I hope you write more, because you have the potential to be great. I thought the characters where written well in some instances and then poorly in others. Lily acts like she's bipolar and freaks out way too quickly. You should also take your time with the scenes the story jumps around too much, too quickly. I agree with Unimpressive Vagaries on one thing, this story should have been longer.


Other than that, I thought your story was good, and I hope to see you improve over time.:twilightsmile:

3783513
thank you for your insight :pinkiehappy: I will keep all this in mind on my new story

Agreeing with multiple flash, disregarding the extremely fast reactions this story is amazing. I don't usually give these out, but you may have a Like AND a Fav (although the fav is still just a standard tracking thing) :yay:

3973647
I'm actually making a sequel here soon for this fic :rainbowkiss: I will keep all these thoughts in mind. :twilightsmile: thank you.

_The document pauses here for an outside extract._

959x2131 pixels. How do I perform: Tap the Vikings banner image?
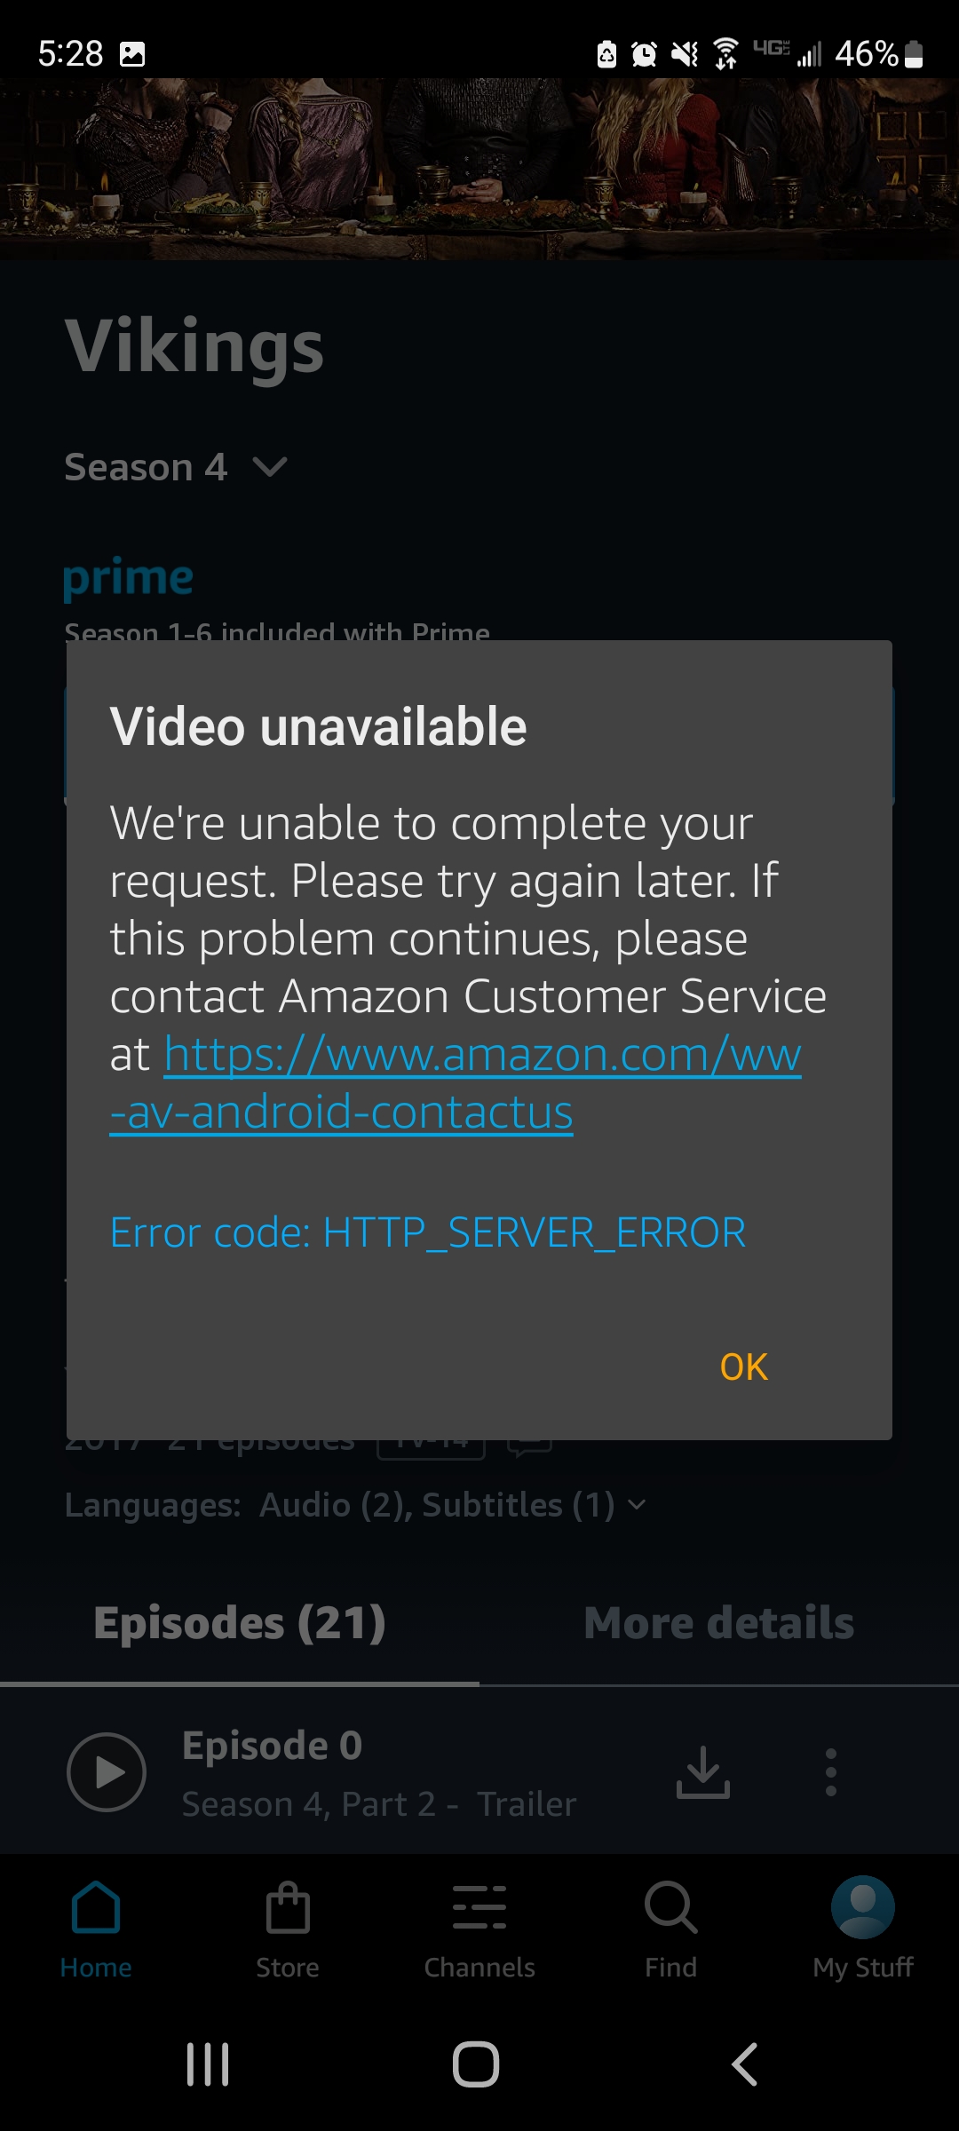click(480, 169)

i like it, but...You could definately have made this a longer more drawn out story. Especially with the conflict, which i will admit was good, but was solved a bit too quickly. Not only that, but rose definitely could have spent a lot more time trying to sort out her feelings and the internal conflict with her prejudice. Something like that could actually take more than two chapters if you wanted it to. Not only that, but when you had her leaving, you could have had her stay away for a while and while away, could have given her a moment when everything seems to hit her, putting her entire life into perspective, allowing her to get past her own prejudice and accept Lily's love.

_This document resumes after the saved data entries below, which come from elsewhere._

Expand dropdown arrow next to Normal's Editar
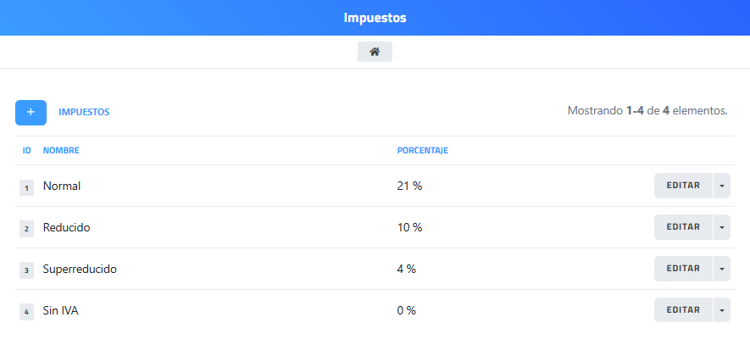Screen dimensions: 750x345 tap(722, 186)
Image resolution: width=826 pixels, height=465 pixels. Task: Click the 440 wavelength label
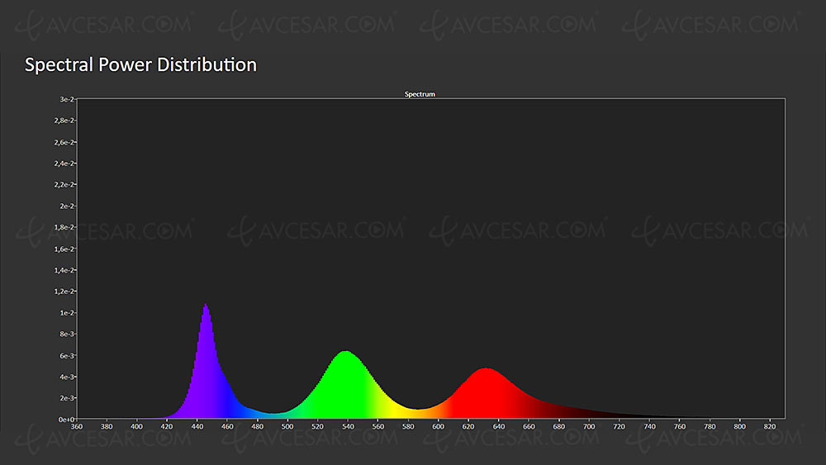click(x=197, y=426)
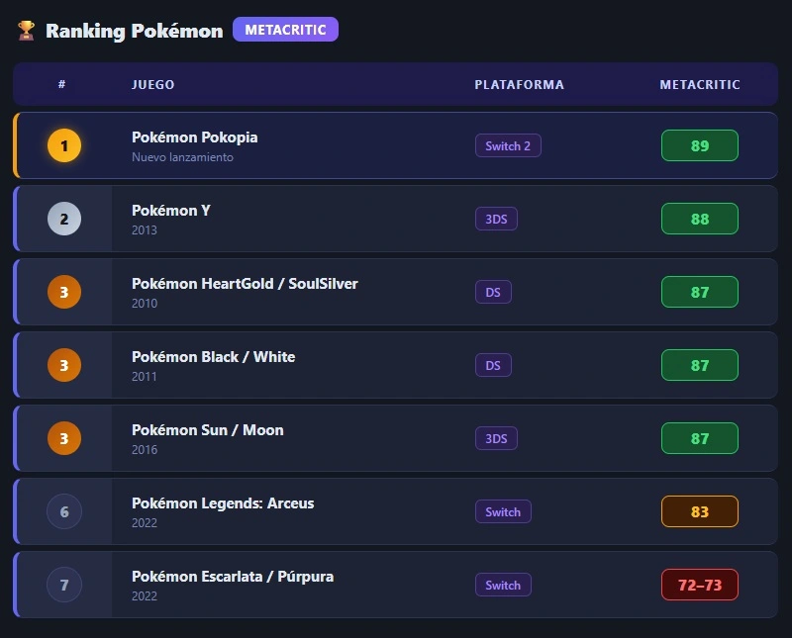Click the green score badge showing 89
The width and height of the screenshot is (792, 638).
[700, 145]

I don't, im just rambling. Anyway, the story was good none the less and I wouldn't mind reading it again later. Great job.

p.s. I hope this helps with any fics you might write in the future. Good luck!

4542867
thank you, this does help a bit. I was thinking on rewriting this story sometime in life. I'll keep all these ideas in mind.

4543332 Glad I could help. :twilightsmile:

I see not the reason you should want to make request, for you are quite the author yourself. :twilightsmile:
Do you want an honest opinion of this work from one such as I? :rainbowderp:

5034069 I am going to skip minor grammatical errors that plague even the most professional of authors's work. :ajbemused: I like people to point them out in my work occasionally so I can fix them but what I really want is a critique of the story itself. So this is what I will give you. :twilightsmile:

I was a little concerned with Rose's and Lily's constant mood swings... I had to read a couple of sections twice in order to comprehend what had triggered the sudden changes. To be fair however, love will do that to people... ponies in this case.

Lily's character in the beginning of the story concerned me a bit. If she had known about Rose all along and was just trying to get her to admit her feelings... I feel that would be a rather abrupt and abrasive way of doing it. If she hadn't known... I wouldn't feel as if one would play like that with one another. I know everyone jokes around like that with one another but that would be considered a little too far. Alas I digress however. This is merely an opinion of mine and this is your story. That is the great thing about writing your own piece. anything you want to happen can happen.

Now... I can find Rose's problem relateable. The twist at the end from one problem to the next was unexpected but in a good way.

Your certainly not too skittish with your themes or your own style of writing. You display emotions well with each character.